The women of Rae Meadows’ Mothers and Daughters are stronger than they think. Over three generations, they tell stories of abortion, assisted suicide, cancer and a journey on an orphan train. The love they’ve felt for their mothers has flattened and reformed them, whether that love was warranted or not.

Sam has difficulty returning to work after having her daughter and losing her mother in the same year. After she receives a box of her mother’s that contains photographs, a worn Bible with “Children’s Aid Society” stamped in the corner, recipes in her grandmother’s handwriting and a coaster from a Chicago restaurant, Sam investigates these ciphers and wonders how they will change what she knows of herself and her family.

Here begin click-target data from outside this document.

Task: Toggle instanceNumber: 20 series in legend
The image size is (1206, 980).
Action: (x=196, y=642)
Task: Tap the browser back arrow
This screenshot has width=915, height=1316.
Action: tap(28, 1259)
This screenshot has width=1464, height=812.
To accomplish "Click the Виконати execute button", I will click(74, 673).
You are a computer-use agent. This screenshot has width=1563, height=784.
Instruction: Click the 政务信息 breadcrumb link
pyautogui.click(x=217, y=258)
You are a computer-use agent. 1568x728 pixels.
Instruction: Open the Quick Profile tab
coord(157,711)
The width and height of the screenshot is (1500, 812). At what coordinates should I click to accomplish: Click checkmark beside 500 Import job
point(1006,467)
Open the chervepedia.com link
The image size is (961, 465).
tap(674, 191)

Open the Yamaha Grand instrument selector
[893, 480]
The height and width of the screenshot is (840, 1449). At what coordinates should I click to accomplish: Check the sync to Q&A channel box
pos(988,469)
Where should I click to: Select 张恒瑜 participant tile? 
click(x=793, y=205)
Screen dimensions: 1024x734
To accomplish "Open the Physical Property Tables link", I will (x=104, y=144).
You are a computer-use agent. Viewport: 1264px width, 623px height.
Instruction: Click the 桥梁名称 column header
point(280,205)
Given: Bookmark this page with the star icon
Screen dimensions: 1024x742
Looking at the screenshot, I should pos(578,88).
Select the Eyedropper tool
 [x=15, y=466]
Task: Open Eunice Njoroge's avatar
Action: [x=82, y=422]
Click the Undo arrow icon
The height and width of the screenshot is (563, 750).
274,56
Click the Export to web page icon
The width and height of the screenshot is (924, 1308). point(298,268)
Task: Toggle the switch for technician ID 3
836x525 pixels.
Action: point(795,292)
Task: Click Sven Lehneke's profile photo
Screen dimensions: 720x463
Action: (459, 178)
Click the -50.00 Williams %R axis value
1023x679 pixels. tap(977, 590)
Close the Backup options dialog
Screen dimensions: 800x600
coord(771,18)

In another story, her mother, Iris, decides it's time for a move to tranquil Sanibel after a difficult divorce, where she has a grand affair with a married man while slowly deteriorating from cancer. Iris’ mother, Violet, had a hard-knock life on New York streets with an opium-addicted mother, who sent her on a train to find a new life in the Midwest. Her mother later tries to track her down, but there’s no record of Violet—demonstrating that some secrets are shared between mothers and daughters while others die with the woman herself.

Family history is either handed down through stories and letters or it’s locked away—for safekeeping or to be forgotten. Mothers and Daughters, a book you’ll want to sit and read straight through, isn’t light. It confronts real fights of love and bouts of loneliness. It shows poverty of the pocket and of the soul. The choices these mothers make and the things they ask of their daughters have effects that touch generations to follow. It will have you considering your own choices and those of your mother: What has she chosen not to tell you? What happened before you? What do you want to know?